Listen better: Making new decisions with listening
Hear what the customer has to say: Companies are gaining valuable insights into their target groups’ sensitivities with the help of social listening.
Social networks generate an endless quantity of statements, opinions and data that can help companies make their products better. And help determine what the customer wants and what they have something against. We spoke with Marc Trömel, Managing Director at Vico Research & Consulting, who explains how companies can use this wealth of data for themselves, why social listening can be particularly helpful in crisis communication, and what role artificial intelligence plays in this.
What does social media listening say about companies? What conclusions can be drawn from it?
Marc Trömel: Social media listening is able to provide an authentic picture of the view others have of a company. When users write on social media, usually they do so without any external incentive and discuss topics, products, companies, and brands of interest to them. This makes the data particularly credible, so that a variety of conclusions can be drawn from them. A company’s reputation can be identified online, for instance; self-image and external image are compared, and then, based on the result of the comparison, a strategy can be developed to manage and steer the company’s image in the desired direction.
Competitor comparisons are very revealing, too: they can be used to situate and improve upon a company’s own position in the market, as these comparisons offer data for use in strategic decision-making. Social media listening can also be useful for quality assurance. Products can be improved or even redeveloped based on feedback, needs and trends. Not least, social media listening also makes it easier to identify and monitor target groups.
As a company, if I want to analyze myself and my competitors in a particular sector, how do I proceed?
Marc Trömel: The first step is to identify the relevant information and posts – in other words, what do I want to factor into social media listening to begin with? After all, not everything written online is going to interest me or my competitors. So we need to filter the large and unstructured amounts of data found on social media. To do this, suitable keywords for the companies, brands, products or topics to be analyzed are defined and enriched linguistically. This is because data reduction is a decisive factor when approaching the totality and quality of the mass of data we want to analyze. The challenge is then to apply a qualitative research tool, namely content analysis, to this mass of data – the analysis itself comes only later.

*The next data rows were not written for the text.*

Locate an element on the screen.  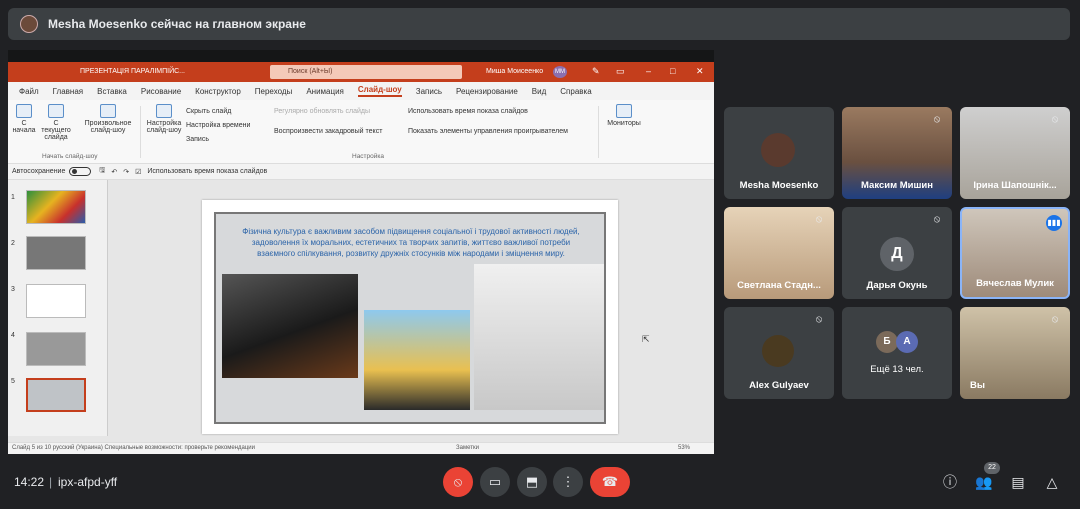
redo-icon: ↷ is located at coordinates (126, 172).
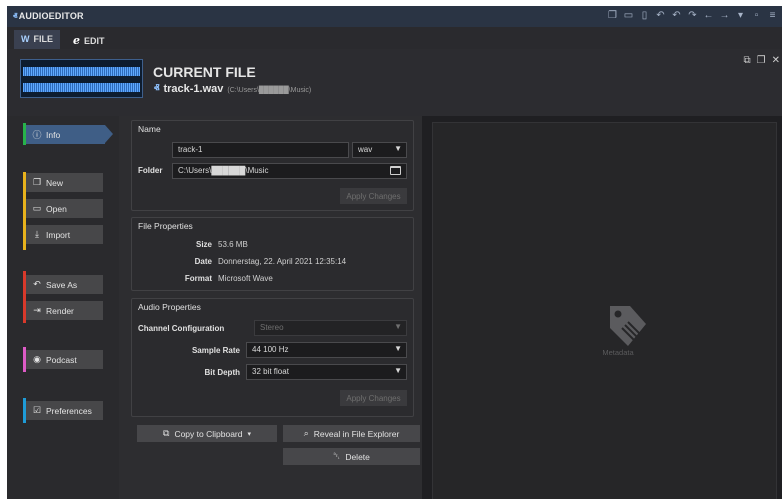  What do you see at coordinates (249, 434) in the screenshot?
I see `chevron-down-icon: ▾` at bounding box center [249, 434].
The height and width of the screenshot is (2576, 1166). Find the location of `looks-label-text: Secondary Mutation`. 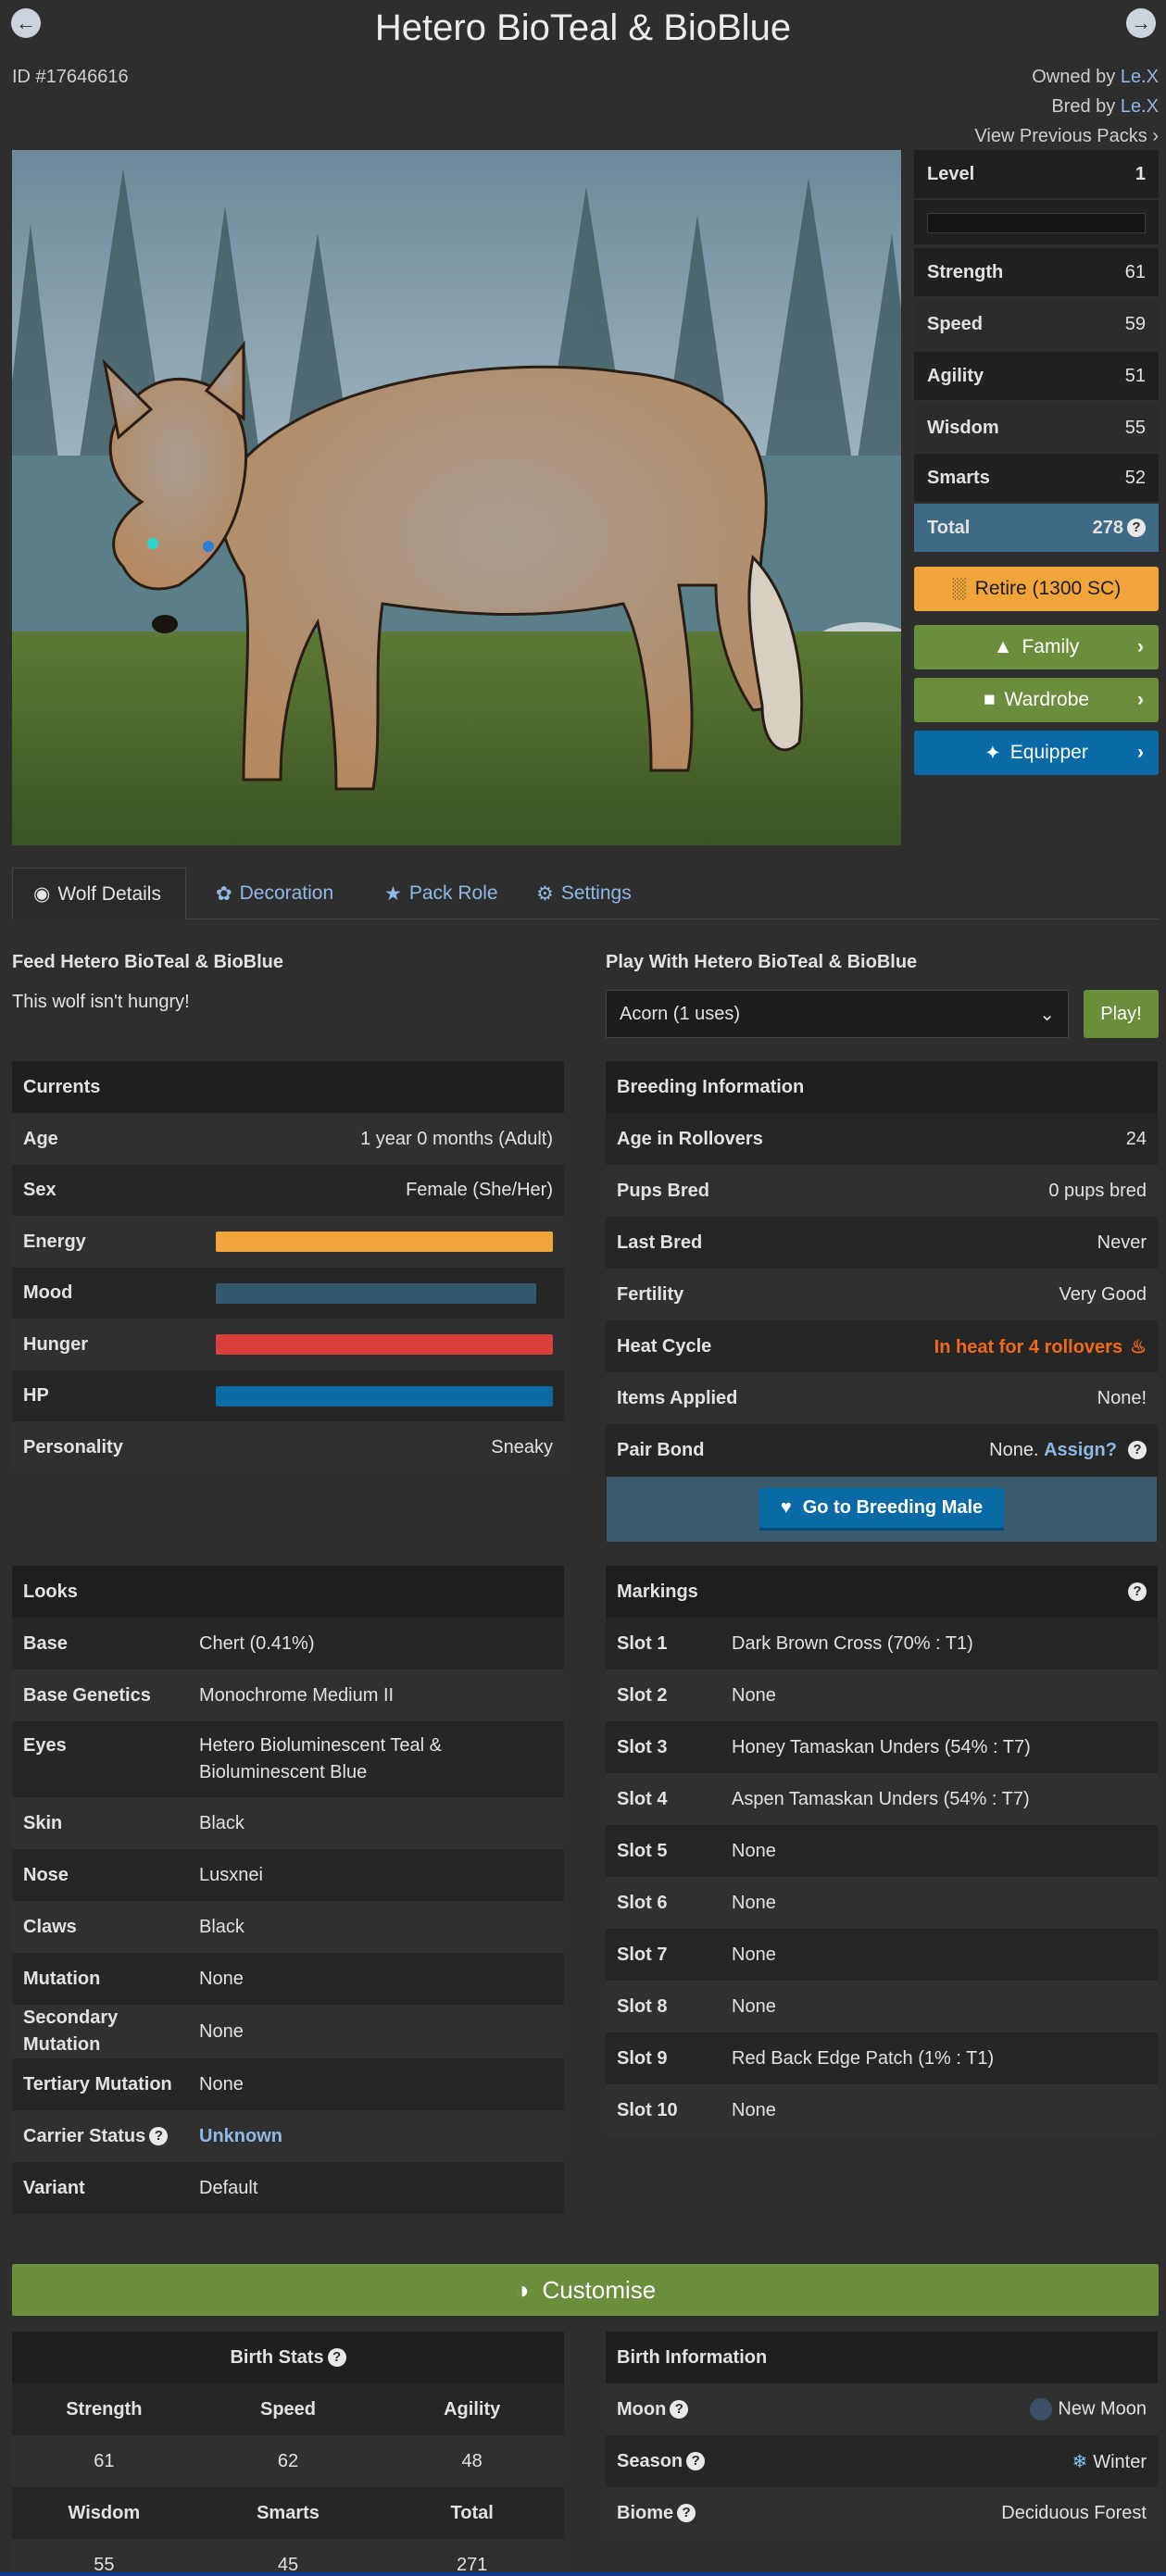

looks-label-text: Secondary Mutation is located at coordinates (71, 2031).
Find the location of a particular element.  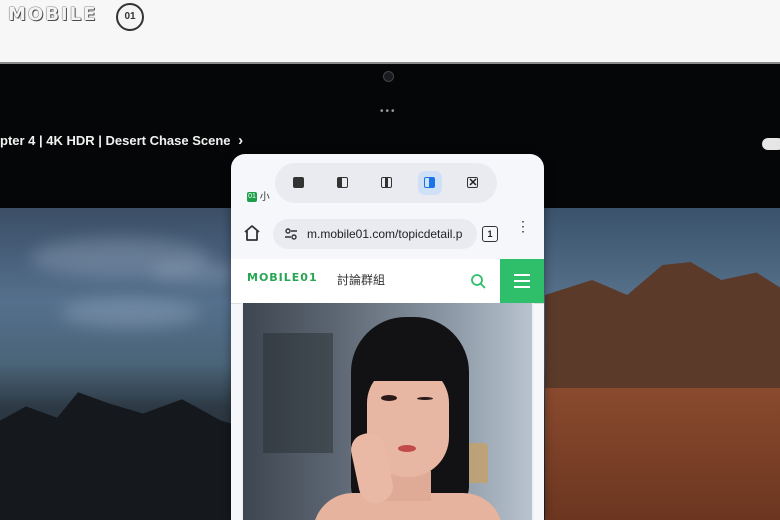

watermark-badge: 01 is located at coordinates (130, 17).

Can I also get all the data I can use about my company about my competitors, or is the data situation limited? Where do the limits lie?
Marc Trömel: Social media monitoring providers only have access to public data on the social web. Even social media listening is not privy to the kinds of things that are only visible after user login. Since we are talking about public data, you can learn essentially just as much about competitors as you can about your own company.
There are restrictions on tracking my competitors’ channel data. There’s no difficulty learning the number of fans, and comments and shares are not a problem, either, as they are publicly visible on the Facebook page. Naturally, you cannot collect the kinds of information about fans such as Facebook makes available to the site administrator (gender, origin, etc.). Nor is it clear what kind of advertising budget the competitor has available. So no statements can be made about organic versus paid reach.
What can social listening accomplish in crisis communication – is something like this suitable for use as a kind of alarm?
Marc Trömel: A key use for social media listening is to identify potential crises and monitor critical user communication. Real-time data tracking promptly renders critical communication visible. Suitable KPIs here are the volume of communication, for instance an increase in negative comments and the use of certain keywords, as well as the relevance of the criticism, i.e. whether it is a matter of taste, for example, for a food, or whether a glass splinter has been found somewhere. Another indication when assessing how dangerous an issue can become for a brand is the reach of the person expressing him- or herself (is this an influencer with great reach?) and the number and severity of reactions posted. All of these factors can be evaluated by individuals or by an algorithm.
“Artificial intelligence” is a buzzword throughout the digital economy. But how can AI or machine learning expand your services?
Marc Trömel: Machine learning is already firmly anchored in our software solution: we have developed automatic sentiment recognition that can identify the tonality of posts. Because this capability can be tailored to specific brands, sectors or topics, it is continuously improving. Automatic categorization of social media posts based on content, such as price, quality and service, is already possible, too.
We are in the process of researching and developing AI or machine learning functions. In a research project funded by the German federal government and the EU, for instance, we are also studying hate speech in search of ways of identifying it (at an early stage). Software-based action options will be developed based on the results of this research. Artificial intelligence and machine learning will be decisive to the success of social media monitoring providers in the future, precisely because automated functions can replace time-consuming worksteps in data analysis.
If a company wants to focus on just a few signals and KPIs in social media monitoring, which ones should they pick?
Marc Trömel: Different KPIs make sense, of course, depending on the strategy and objective involved. Before launching a social media listing project, I should be aware of the goals I want to reach and the insights I want the project to produce. Only very rarely does it make sense to “just listen in” without any defined goal, and usually this approach fails to generate added value for a company. That’s why I should always create close ties between KPIs and my own goals and strategies.